Aimé Césaire : Discours et entretiens
Nous sommes à deux mois du cinquantième anniversaire de l’Algérie. Devant le vide sidéral actuel qui fait que les Algériennes et les Algériens se désintéressent de leur histoire partant de deux constats réalistes : il n’y a rien à attendre du côté de la puissance coloniale qui garde par-devers elle les documents et nos fragments de mémoire. Il n’y a rien à attendre aussi de la part de nos autorités qui, pendant cinquante ans, ont donné un récit laudateur qui, malheureusement, certaines fois est loin de la vérité, ce qui délégitime globalement le discours officiel. Certains se demandent s’il est possible d’écrire une histoire sereine du vivant de certains « acteurs » ou réputés tels de la guerre de Libération.
Nous allons dans les deux mois qui nous séparent résumer en huit épisodes le destin de cette Algérie dont on nous dit que la dénomination a été inventée par la France et ce faisant, devrait tout à cette France qui l’a faite jaillir du néant de l’occupation ottomane. Qu’il nous suffise de répondre que la Régence s’était portée au secours de la Révolution française en lui vendant du blé - alors que dans le même temps, les nations européennes, pour la plupart monarchiques, tournaient le dos au mieux et certaines fois la combattaient. Cette reconnaissance des révolutionnaires à l’endroit de la Régence, fut citée dans le journal de la Révolution « le Moniteur ». Elle fut d’ailleurs à la base du contentieux- les différents gouvernements ne voulant pas honorer leur dette - qui dura jusqu’en 1827, date de l’affaire de l’éventail qui devait donner prétexte à la royauté pour envahir l’Algérie.
Pour rappel, l’histoire de la créance impayée par la France pour des livraisons de blé pendant la Révolution, l’exaspération du Dey indigné par le comportement pour le moins incorrect, du consul Deval, a servi de prétexte à l’expédition. Cette dernière fut en fait, chaque fois reculée et ceci depuis le XIVe siècle (le premier bombardement d’Alger date de 1390). En fait, la plupart des nations européennes (Espagne, Angleterre, Italie) avaient, comme la France, un contentieux sans fondement, avec la Régence d’Alger. C’est le cas des Américains, qui, las de payer pendant des années un tribut à la Régence, pour garantir la libre circulation de leurs navires, vinrent faire le siège devant Alger en 1815, (Bombardement de Decatur).

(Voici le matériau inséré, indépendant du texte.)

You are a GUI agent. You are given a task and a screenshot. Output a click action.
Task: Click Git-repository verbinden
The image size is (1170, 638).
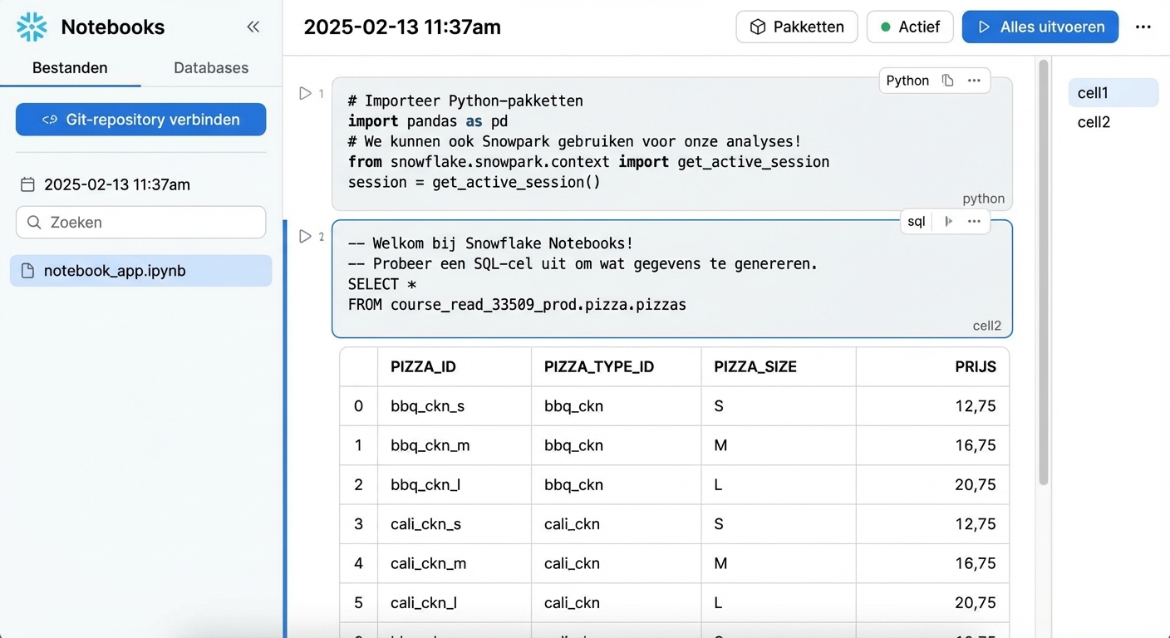pos(140,119)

Les Anglais ne furent pas en reste, ils bombardèrent (flotte dirigée par lord Exmouth), Alger sans succès. Il en fut de même des Espagnols qui, après une période d’ « accalmie » de près de deux siècles, vinrent bombarder Alger (Expédition d’O’Reilly vers 1775). La créance que la France n’a pas voulu honorer, (interférence de deux commerçants juifs et d’un consul français véreux et surtout arrogant), amenèrent, comme nous l’avons écrit, le fameux incident du chasse-mouches : le prétexte à une juste réparation était enfin trouvé par la France.
Cependant, la France devait donner des gages à l’Angleterre et lui avait promis de s’en tenir à une occupation restreinte d’Alger. Cette dernière proposa d’ailleurs, de faire participer des contingents indiens musulmans (les Pakistanais !!), pour faciliter les contacts avec les Indigènes et procéder à une occupation sans histoires, puisque c’étaient des musulmans. Le projet échoua et la France parvint à faire cavalier seul, et mis à exécution un projet mûri depuis 1808, année où Napoléon 1er envoya à Alger l’espion Boutin pour faire des repérages,
La période française (1830-1962) peut à bien des égards être considérée comme la plus noire de l’histoire trois fois millénaire de l’Algérie. Pendant que le général de Bourmont, qui eut un comportement ambigu lors des guerres napoléoniennes, apposa sa signature au bas de l’engagement solennel de protéger les biens, les personnes, ainsi que le respect de leur religion, ses généraux pénétraient à la Casbah et la mettaient à sac. Le journal « le National » du 6 septembre 1830 rapporte qu’un général prit à partie un colonel et un lieutenant qui se disputaient un écrin contenant des diamants du Dey d’une valeur de trois millions. Le général faisant prévaloir son grade se l’appropria et éconduit le Dey qui le réclama par la suite. En effet, l’envahisseur a pris prétexte d’un motif anodin, l’insulte faite par le Dey à Deval, consul du Royaume de France.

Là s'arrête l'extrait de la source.